Maybe because of this spiritual dimension, a grass-roots embrace of biodiversity seems to be emerging. Volunteers all over the country, including many in the Chesapeake watershed, are learning how to Bio-blitz — not the video game where one infects opponents with terrible diseases but systematic, basic inventories of local native flora and fauna, usually in protected habitats like parks. Thousands more volunteer annually to weed out invasive, nonnative plants like garlic mustard. Others are successfully “daylighting” streams long buried in culverts.

“The general direction is going up the right way,” Wilson said in a recent interview in online Grist Magazine. “The only question is how much damage are we going to do to biodiversity before we catch on?”

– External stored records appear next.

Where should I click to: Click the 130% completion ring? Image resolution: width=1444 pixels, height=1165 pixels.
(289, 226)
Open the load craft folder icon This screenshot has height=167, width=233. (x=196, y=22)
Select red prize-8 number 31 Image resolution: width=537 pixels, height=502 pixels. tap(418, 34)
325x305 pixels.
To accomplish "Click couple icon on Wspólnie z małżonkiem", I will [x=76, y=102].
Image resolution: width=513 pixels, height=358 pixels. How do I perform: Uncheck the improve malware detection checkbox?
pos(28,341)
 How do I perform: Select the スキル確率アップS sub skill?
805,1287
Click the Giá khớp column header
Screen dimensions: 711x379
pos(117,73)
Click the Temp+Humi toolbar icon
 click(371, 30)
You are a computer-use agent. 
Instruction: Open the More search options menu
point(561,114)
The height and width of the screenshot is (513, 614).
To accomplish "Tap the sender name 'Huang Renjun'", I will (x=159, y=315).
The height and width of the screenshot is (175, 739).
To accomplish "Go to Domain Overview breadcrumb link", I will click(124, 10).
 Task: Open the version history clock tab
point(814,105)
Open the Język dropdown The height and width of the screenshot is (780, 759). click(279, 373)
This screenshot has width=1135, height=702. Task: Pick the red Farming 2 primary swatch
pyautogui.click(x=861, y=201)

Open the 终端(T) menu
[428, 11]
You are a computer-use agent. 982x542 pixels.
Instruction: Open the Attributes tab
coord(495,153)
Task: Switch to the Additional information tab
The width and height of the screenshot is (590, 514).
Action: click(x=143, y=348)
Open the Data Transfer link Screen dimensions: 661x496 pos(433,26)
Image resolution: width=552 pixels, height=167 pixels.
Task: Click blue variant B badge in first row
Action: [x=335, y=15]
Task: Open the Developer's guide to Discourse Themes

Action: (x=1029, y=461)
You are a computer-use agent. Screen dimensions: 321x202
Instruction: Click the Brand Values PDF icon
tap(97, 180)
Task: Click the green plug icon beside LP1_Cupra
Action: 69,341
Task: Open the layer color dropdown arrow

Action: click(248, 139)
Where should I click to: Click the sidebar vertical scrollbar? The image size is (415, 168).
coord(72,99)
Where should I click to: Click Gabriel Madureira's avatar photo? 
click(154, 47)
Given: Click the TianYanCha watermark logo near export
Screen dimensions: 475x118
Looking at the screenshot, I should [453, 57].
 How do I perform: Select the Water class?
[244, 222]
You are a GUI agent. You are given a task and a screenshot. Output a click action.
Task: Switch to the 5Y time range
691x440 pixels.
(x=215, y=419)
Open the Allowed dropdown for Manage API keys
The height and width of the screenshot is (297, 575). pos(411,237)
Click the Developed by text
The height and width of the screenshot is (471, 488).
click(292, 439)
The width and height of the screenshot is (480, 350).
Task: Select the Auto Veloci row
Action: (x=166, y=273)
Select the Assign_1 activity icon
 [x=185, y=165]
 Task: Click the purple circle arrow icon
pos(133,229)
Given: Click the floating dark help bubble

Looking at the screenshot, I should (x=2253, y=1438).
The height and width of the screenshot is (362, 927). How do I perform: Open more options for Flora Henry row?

Although slowed by the recession, exurban growth continues to damage biodiversity as real estate recovers from the recession. Fortunately, ecologists are publishing many books describing low-impact development practices that conserve and restore biodiversity in landscapes. Unfortunately, a recent survey showed that most municipal planners aren’t reading them.

The influence of planners on development ordinances is crucial, but several scientific papers suggest that homeowner behavior is an even bigger key to salvaging biodiversity. Lawns are pure ecocide, yet yards are becoming potentially critical pieces in the jigsaw puzzle of habitats capable of sustaining local biodiversity.

Having bio-blitzed our own backyard, we are now substantially increasing our tally of birds and butterflies by replacing most of the lawn with native plants and mowing only our travel paths. We talk with neighbors and friends about the advantages of native plants, which include far less need for care and water than exotic species. We are considering how to raise consciousness about biodiversity among our local planners. My transition from aging hippie to exurban cowgirl continues apace.

Chris Bolgiano has written or edited six books, several of which have won literary prizes. Distributed by Bay Journal News Service.